→ **TASK DESCRIPTION**
Reproduce the following entries exactly, leaving nothing out.

→ **DATA**
---+---

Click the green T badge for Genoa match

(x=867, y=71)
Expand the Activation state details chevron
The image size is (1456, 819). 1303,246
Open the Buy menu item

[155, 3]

---+---

→ **RESPONSE BOX**
Click the green T badge for Genoa match

(x=867, y=71)
Expand the Activation state details chevron
The image size is (1456, 819). 1303,246
Open the Buy menu item

[155, 3]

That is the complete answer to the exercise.